In part 1 and part 2 of the Cloud 101 series, we looked at the technologies that underpin cloud computing - from on-demand resources to infrastructure elasticity - as well as the different modes in which cloud architectures can be deployed and the operational benefits that they confer. This time, we'll turn our attention to the people who actually make the cloud work.
Some classic IT roles have carried over to the cloud computing paradigm, while others have changed and/or have been replaced by new responsibilities. Getting a sense of the new personnel landscape requires looking at both cloud-specific and traditional roles. Let's separate them out and look at what each one does.
Cloud computing has created new requirements for how applications are built, managed and supported by cloud infrastructure. Additionally, teams now have to take responsibility for ensuring proper billing and maintenance.
Cloud Administrator (and Cloud Operator)
This is a top-level role, with responsibility for overseeing the organization's overall cloud implementation. A cloud administrator is typically tasked with setting up, monitoring and maintaining the cloud architecture, and along the way is bound to interact often with system, cloud storage and network administrators. The cloud operator is essentially a junior cloud administrator who oversees to day-to-day operations.
Cloud Application Architect
Cloud application architects shape software for deployment on specific clouds. They typically adapt or port applications for compatibility. Moreover, this role bridges the gap between end users and back-end systems. Architects need both the system administrator experience to tune operating systems and the rapport with end users to make sure that applications exhibit consistently high performance and usability throughout their life cycles.
Title notwithstanding, the cloud architect does a very different job from the cloud application architect. Essentially, cloud architects determine whether private clouds align with the goals of their respective organizations. To this end, these architects design the platform and evaluate technologies and vendors to find the right fit.
Cloud Data Architect
Another architect role, this one primarily deals with the management of cloud-stored data. Cloud data architects deal with the wide variety of storage types and associated service-level agreements, ensuring that storage is used appropriately and optimally.
Cloud Service Manager
Similar to cloud data architects, cloud service managers work with SLAs.
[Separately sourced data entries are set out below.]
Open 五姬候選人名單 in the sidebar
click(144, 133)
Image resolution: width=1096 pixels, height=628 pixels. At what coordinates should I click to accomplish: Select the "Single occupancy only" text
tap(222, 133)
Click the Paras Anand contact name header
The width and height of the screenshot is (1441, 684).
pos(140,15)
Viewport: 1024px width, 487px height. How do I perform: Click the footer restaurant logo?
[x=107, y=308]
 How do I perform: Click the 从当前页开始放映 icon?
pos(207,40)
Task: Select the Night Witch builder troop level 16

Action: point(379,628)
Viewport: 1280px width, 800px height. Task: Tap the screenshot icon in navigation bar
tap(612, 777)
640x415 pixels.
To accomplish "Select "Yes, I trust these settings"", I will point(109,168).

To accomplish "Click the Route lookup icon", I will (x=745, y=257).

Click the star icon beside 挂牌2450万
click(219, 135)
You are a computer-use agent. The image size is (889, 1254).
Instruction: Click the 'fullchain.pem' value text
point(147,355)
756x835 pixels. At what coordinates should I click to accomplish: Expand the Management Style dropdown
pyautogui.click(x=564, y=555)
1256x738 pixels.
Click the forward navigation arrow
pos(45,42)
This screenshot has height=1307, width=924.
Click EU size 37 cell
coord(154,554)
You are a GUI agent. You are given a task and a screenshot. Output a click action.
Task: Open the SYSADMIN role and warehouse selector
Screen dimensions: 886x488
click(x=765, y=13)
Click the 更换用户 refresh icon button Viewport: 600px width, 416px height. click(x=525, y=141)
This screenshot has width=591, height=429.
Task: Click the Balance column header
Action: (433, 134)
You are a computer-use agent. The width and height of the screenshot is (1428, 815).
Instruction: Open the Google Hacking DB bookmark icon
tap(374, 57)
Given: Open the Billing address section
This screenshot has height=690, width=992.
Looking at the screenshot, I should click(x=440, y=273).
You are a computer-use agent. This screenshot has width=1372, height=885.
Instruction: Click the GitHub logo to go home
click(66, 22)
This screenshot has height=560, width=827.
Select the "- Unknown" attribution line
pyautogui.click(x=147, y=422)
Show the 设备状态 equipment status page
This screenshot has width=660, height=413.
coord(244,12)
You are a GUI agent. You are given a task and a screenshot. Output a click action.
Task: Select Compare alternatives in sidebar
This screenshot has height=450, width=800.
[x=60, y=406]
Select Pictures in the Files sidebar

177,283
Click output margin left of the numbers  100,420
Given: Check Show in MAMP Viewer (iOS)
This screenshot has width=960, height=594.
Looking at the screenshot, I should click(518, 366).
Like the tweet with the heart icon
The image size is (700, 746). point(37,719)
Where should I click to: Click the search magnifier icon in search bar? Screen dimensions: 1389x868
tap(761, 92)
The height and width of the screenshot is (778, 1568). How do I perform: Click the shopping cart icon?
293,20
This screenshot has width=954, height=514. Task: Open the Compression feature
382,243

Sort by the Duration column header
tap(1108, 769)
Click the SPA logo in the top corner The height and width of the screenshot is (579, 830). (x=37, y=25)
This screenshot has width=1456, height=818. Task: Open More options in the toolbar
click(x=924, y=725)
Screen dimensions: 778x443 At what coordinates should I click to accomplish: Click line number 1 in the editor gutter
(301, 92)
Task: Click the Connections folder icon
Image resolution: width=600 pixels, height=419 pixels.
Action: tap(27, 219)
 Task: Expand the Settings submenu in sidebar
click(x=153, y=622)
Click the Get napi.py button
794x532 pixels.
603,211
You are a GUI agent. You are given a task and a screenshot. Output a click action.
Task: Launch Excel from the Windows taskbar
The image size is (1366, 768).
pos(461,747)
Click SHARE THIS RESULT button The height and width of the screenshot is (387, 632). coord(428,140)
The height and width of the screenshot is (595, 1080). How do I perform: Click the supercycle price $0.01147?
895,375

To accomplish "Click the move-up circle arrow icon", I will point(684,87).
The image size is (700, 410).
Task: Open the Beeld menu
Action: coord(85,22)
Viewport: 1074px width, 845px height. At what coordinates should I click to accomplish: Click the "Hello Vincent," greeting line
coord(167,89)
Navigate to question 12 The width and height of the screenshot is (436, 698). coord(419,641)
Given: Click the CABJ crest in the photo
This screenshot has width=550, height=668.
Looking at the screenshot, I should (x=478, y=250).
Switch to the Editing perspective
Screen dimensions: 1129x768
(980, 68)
They may design rules, policies and SLA pricing models, while also keeping SLAs current so that they align with organizational priorities.
Cloud Storage Administrator
Cloud storage administrators create SLAs for different users and map bandwidth, capacity and reliability of storage services to user groups. They monitor the integrity of SLAs and may work with other administrators in the organization.
Cloud developers create software for infrastructure, on clients such as the euca2ools suite or system components like Eucalyptus Cloud Controller. They may work with the cloud administrator during debugging.
Not a technical role per se, but a term denoting anyone who has accessed to compute resources such images and instances within a cloud environment. Cloud users may be granted system administrator privileges for the instances that they initiate.
Traditional IT Roles and the Organization At-Large
We won't dig into as much detail about these standard IT roles, but it's important to note that many of them are still relevant within today's cloud environments.
Network, database and system administrators frequently interact with cloud-oriented counterparts. Additionally, IT end users may become cloud users at time and run applications built on instances provisioned by cloud application architects.
Traditional roles such as system administrator have clearly influenced the responsibilities of cloud administrators, and sometimes there may be overlap in who is most suited to perform a task. As the wide range of cloud and IT roles demonstrates, effectively managing a cloud environment requires coordination and team effort.